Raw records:
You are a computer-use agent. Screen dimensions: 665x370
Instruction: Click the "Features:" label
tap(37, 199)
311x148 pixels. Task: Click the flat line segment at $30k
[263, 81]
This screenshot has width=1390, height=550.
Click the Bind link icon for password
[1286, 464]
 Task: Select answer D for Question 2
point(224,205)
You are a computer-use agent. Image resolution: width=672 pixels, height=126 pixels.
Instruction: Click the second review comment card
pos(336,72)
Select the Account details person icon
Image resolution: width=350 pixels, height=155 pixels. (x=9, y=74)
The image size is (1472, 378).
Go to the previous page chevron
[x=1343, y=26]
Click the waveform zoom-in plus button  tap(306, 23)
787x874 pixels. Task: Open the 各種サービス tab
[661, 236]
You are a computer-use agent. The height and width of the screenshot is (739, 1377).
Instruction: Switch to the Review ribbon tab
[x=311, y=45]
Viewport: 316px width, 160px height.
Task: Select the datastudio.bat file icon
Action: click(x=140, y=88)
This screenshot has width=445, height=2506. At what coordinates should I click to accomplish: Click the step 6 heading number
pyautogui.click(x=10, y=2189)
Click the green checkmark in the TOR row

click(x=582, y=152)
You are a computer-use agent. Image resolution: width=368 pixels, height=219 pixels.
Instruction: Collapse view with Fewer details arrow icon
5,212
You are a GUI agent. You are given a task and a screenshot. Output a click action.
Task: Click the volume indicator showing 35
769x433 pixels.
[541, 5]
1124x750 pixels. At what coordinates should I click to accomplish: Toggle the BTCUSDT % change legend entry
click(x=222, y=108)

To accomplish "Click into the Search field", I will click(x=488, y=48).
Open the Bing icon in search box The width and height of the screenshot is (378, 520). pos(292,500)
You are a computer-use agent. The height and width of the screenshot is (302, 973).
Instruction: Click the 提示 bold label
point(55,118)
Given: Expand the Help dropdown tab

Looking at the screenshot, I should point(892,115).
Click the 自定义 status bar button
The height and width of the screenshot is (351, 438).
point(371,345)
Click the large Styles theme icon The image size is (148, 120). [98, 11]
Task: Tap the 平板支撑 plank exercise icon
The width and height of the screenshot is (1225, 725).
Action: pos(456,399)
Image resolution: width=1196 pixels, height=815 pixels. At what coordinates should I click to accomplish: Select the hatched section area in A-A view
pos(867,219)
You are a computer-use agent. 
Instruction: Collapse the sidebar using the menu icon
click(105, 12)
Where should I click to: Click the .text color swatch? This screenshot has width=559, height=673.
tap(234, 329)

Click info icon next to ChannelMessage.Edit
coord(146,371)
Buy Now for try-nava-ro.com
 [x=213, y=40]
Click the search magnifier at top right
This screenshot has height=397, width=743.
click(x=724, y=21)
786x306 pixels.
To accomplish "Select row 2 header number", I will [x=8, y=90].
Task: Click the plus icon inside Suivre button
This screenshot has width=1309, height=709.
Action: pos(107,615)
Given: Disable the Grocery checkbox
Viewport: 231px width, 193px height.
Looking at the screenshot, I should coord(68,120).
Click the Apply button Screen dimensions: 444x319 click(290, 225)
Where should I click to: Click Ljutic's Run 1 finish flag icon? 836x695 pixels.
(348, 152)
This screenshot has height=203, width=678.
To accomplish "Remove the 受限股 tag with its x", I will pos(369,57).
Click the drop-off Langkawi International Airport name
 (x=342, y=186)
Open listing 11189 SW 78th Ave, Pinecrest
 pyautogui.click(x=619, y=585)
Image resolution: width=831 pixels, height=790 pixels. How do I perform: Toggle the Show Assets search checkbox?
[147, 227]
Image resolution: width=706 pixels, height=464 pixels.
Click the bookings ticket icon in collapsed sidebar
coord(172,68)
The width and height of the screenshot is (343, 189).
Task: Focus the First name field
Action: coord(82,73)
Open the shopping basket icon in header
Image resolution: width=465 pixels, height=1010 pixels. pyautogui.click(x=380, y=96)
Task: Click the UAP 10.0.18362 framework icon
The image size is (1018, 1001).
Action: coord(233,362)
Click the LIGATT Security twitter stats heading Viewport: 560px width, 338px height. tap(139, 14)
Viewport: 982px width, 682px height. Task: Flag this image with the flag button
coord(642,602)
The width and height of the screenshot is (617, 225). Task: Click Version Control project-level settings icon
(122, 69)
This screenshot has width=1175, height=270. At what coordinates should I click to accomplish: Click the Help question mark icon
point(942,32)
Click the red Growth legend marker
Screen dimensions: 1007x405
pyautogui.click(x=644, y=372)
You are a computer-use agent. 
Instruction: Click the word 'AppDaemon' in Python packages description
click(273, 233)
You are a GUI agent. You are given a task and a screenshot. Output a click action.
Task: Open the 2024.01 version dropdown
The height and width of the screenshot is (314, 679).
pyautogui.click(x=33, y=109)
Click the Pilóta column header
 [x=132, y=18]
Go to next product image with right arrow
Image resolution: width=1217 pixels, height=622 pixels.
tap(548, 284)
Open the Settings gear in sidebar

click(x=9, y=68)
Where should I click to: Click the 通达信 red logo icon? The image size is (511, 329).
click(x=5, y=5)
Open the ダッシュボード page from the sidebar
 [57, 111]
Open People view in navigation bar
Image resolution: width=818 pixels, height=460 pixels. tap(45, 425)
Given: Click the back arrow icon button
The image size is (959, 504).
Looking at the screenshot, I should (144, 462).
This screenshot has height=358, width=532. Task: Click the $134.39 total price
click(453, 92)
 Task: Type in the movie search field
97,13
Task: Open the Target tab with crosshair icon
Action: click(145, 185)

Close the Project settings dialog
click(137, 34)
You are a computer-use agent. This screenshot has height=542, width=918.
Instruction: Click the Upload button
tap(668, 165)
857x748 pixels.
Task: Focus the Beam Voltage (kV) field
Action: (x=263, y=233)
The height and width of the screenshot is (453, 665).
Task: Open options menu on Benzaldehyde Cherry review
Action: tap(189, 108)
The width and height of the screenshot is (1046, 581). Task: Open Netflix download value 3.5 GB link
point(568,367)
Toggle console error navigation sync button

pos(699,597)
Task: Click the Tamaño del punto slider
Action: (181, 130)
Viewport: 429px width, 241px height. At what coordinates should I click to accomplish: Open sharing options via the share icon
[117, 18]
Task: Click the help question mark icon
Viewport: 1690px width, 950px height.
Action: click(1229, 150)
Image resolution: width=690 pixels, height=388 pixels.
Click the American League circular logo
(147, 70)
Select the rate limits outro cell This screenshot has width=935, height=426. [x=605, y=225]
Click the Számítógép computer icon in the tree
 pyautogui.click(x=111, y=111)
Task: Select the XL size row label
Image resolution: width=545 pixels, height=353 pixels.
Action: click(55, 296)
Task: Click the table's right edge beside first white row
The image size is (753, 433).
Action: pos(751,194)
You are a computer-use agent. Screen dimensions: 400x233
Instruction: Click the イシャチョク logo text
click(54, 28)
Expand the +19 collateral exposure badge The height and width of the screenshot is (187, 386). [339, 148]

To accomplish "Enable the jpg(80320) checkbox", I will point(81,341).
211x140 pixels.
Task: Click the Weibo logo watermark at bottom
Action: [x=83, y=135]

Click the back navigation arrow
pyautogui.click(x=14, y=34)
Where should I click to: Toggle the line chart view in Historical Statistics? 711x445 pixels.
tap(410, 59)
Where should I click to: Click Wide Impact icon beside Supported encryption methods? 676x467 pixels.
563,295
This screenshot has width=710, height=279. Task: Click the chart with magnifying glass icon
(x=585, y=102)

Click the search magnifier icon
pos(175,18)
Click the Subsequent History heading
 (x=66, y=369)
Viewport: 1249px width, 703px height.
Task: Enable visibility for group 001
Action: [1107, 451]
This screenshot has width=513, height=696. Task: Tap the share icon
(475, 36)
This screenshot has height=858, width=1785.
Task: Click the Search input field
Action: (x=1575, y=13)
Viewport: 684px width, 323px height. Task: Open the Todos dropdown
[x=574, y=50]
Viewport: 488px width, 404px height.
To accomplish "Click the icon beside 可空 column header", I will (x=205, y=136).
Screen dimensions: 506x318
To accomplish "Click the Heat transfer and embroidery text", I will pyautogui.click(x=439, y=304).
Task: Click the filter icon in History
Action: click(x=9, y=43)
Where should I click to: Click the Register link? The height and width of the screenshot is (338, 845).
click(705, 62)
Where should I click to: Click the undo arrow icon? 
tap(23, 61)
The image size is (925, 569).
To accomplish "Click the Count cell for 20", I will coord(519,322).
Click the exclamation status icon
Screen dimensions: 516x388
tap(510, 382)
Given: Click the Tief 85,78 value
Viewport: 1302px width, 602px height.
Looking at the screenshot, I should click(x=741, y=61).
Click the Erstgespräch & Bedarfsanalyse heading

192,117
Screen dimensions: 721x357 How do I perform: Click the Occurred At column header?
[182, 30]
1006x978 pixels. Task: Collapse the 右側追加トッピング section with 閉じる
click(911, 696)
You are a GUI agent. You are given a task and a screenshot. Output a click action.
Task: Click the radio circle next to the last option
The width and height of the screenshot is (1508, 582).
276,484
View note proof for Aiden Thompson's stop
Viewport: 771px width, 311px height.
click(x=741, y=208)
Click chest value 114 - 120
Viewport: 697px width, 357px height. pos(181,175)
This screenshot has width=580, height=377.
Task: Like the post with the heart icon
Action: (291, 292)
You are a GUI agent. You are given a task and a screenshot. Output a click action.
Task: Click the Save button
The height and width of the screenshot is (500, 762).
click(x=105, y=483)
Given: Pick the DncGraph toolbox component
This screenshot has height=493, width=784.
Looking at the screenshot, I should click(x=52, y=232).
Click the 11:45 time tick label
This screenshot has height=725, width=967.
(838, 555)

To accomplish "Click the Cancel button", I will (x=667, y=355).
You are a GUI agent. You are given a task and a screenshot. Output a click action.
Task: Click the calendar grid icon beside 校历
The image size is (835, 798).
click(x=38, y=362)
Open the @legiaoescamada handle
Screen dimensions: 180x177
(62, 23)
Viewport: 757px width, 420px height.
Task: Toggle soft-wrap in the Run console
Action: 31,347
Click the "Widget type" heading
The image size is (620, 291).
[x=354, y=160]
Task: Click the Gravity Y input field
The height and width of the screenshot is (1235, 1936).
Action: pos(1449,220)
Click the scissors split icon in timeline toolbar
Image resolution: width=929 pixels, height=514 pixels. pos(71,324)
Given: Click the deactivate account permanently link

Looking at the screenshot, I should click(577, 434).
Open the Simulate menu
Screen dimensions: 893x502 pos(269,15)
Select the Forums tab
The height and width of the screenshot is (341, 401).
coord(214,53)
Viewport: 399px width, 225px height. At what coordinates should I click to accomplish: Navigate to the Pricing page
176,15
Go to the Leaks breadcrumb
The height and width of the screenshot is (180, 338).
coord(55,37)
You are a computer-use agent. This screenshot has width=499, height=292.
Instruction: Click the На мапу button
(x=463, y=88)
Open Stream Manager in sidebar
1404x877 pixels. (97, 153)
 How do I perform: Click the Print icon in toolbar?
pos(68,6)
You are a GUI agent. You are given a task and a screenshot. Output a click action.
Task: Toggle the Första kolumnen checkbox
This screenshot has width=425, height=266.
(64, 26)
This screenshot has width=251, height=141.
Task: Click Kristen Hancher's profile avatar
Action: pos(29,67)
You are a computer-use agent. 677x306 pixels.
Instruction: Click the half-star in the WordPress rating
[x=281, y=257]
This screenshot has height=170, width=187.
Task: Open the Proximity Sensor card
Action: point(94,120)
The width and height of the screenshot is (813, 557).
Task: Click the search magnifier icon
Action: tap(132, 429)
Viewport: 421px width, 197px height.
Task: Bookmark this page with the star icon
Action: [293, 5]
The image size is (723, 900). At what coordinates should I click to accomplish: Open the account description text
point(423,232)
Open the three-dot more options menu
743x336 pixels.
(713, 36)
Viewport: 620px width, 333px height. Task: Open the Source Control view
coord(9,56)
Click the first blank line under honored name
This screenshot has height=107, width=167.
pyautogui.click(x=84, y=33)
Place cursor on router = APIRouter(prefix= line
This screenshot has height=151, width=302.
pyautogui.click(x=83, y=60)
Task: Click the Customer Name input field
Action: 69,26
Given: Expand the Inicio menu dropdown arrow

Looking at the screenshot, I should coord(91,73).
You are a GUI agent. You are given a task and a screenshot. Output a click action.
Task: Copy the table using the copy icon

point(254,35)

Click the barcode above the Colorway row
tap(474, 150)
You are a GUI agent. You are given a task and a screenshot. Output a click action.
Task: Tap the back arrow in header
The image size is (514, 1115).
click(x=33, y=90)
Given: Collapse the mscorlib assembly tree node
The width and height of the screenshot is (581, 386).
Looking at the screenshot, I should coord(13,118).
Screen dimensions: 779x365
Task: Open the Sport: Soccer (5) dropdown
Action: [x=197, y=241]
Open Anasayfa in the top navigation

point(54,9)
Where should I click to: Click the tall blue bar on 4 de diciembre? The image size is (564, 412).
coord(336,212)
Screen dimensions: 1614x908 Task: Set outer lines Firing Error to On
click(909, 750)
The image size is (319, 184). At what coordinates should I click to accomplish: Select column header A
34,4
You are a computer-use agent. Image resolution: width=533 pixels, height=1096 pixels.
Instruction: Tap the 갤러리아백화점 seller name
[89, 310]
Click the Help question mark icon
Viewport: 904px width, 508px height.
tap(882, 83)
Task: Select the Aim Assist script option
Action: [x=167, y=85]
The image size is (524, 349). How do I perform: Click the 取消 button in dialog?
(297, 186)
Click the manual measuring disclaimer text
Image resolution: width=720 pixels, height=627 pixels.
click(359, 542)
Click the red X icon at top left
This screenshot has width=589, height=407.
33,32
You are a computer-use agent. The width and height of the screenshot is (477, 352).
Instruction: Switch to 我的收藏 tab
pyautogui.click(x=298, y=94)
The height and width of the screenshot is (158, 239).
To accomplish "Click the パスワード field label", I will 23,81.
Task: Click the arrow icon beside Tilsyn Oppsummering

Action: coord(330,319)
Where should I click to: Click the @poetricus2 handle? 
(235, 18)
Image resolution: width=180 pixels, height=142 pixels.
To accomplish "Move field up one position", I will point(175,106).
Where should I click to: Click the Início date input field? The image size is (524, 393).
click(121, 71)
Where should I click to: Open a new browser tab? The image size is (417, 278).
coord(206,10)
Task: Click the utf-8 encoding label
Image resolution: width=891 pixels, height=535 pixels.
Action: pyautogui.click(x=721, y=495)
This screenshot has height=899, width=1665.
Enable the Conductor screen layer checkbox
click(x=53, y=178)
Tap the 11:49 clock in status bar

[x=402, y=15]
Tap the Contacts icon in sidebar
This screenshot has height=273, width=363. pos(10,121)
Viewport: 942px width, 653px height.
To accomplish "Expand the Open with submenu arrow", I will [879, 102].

[The task] Show every line of the entries above that contains the word "plus". Case counts.

[In response]
Click the waveform zoom-in plus button  tap(306, 23)
Task: Click the plus icon inside Suivre button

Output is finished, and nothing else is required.